Michael Bennet, a former Denver Public Schools superintendent, said he's the 
first former superintendent to run for president. Billionaire Tom Steyer noted 
that he led a 2012 proposition in California that helped rebuild public schools 
"with union labor."

   For candidates, it was one way to stand apart in a crowd of Democrats with 
relatively similar proposals on elementary and secondary education. But their 
proposals on college affordability and student debt cover wider ground.

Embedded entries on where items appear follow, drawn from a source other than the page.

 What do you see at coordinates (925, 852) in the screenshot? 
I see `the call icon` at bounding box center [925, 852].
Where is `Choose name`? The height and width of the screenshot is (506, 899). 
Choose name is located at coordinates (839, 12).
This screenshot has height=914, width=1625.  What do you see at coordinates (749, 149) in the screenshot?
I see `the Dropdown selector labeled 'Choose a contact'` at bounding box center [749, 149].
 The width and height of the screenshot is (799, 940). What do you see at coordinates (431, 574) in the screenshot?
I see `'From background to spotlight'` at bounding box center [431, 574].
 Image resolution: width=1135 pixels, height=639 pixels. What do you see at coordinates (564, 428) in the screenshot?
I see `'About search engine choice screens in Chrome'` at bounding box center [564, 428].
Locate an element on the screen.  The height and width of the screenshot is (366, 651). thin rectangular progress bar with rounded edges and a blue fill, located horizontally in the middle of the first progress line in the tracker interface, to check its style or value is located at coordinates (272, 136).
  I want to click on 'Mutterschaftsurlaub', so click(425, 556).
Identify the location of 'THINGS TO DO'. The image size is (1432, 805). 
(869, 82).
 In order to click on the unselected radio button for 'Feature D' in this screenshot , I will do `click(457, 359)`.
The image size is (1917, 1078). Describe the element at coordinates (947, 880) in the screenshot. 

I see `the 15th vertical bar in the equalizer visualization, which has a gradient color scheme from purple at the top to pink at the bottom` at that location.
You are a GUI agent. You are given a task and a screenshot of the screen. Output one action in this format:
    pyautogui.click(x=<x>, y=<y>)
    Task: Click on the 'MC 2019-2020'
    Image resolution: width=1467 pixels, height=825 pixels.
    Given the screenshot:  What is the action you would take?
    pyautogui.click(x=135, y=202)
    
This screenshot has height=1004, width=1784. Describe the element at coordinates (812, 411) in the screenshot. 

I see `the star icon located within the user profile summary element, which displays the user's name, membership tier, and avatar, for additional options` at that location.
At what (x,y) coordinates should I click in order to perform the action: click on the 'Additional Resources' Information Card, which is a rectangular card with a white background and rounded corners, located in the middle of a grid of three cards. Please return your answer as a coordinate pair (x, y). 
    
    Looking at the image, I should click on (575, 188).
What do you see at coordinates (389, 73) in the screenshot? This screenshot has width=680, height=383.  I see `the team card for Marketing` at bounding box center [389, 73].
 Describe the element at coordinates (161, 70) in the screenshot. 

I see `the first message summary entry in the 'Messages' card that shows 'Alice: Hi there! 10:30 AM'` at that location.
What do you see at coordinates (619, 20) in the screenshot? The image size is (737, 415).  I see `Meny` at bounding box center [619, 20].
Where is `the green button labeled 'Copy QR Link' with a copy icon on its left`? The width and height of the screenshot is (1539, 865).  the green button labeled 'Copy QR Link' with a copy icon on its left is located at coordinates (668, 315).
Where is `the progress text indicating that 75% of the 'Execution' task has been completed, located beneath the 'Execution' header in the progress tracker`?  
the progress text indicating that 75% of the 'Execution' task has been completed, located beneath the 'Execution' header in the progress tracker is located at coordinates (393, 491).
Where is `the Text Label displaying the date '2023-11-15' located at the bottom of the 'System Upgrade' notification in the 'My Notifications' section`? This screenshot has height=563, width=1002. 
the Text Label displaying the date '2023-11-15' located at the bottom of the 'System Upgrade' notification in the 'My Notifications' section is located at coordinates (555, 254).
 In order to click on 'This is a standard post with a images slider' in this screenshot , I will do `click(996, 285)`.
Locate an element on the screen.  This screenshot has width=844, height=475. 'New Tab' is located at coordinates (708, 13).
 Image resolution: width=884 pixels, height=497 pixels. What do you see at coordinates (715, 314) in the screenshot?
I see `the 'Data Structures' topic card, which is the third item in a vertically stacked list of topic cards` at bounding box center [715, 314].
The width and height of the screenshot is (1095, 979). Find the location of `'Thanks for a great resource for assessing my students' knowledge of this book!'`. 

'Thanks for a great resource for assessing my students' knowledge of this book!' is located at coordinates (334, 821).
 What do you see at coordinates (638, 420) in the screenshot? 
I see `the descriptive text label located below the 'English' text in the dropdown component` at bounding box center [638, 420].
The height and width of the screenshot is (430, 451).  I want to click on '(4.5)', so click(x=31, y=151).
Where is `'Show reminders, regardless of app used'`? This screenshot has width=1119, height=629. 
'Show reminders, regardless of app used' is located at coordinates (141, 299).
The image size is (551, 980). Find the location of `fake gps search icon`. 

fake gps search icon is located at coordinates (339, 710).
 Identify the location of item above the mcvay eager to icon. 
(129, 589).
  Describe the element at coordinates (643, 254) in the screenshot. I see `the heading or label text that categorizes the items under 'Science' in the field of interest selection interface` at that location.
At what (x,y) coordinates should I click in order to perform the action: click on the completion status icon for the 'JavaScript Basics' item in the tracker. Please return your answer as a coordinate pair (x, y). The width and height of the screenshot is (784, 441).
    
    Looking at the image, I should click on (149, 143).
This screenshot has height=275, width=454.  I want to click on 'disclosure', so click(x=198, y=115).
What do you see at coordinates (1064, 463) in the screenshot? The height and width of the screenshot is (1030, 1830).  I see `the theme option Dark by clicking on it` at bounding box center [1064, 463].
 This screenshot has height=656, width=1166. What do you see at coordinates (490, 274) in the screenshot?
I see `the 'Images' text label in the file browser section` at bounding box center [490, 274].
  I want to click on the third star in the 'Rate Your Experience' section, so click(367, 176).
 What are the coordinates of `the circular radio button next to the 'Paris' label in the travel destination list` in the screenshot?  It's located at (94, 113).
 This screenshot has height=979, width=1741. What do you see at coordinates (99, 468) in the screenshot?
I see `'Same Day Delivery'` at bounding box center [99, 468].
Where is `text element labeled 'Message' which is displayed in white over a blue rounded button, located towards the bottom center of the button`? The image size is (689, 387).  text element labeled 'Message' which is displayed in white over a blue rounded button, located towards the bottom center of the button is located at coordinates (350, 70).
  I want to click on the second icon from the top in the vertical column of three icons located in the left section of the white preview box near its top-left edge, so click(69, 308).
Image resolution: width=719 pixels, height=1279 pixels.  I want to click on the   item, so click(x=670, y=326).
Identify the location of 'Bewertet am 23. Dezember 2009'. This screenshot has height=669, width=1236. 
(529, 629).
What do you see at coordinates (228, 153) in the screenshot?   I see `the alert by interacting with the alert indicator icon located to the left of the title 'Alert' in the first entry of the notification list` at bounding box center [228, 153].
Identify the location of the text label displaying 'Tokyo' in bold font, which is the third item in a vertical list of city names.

   In one camp are Warren and Sanders, who have proposed free public college 
for all Americans and the cancellation of all or most of the nation's existing 
student debt. Others have stuck to more moderate proposals for free community 
college or debt-free college.

   The crowd erupted with applause when Sanders said he would cancel all 
existing student debt, and Warren drew applause when she said her plan would 
cancel debt for 43 million Americans.

   But Buttigieg doubled down on his criticism of those plans, saying there 
needs to be more discussion about apprenticeships, internships and other 
options other than a four-year degree. He has supported free college for 
families making under $100,000.

   Biden continued to push for free community college. Bennet, meanwhile, 
focused instead on his proposal for free preschool and played down free 
college. Although he backs a plan that would allow students to graduate from 
college without debt, Bennet said he believes Americans are "a hell of a lot 
more interested in free preschool than free college."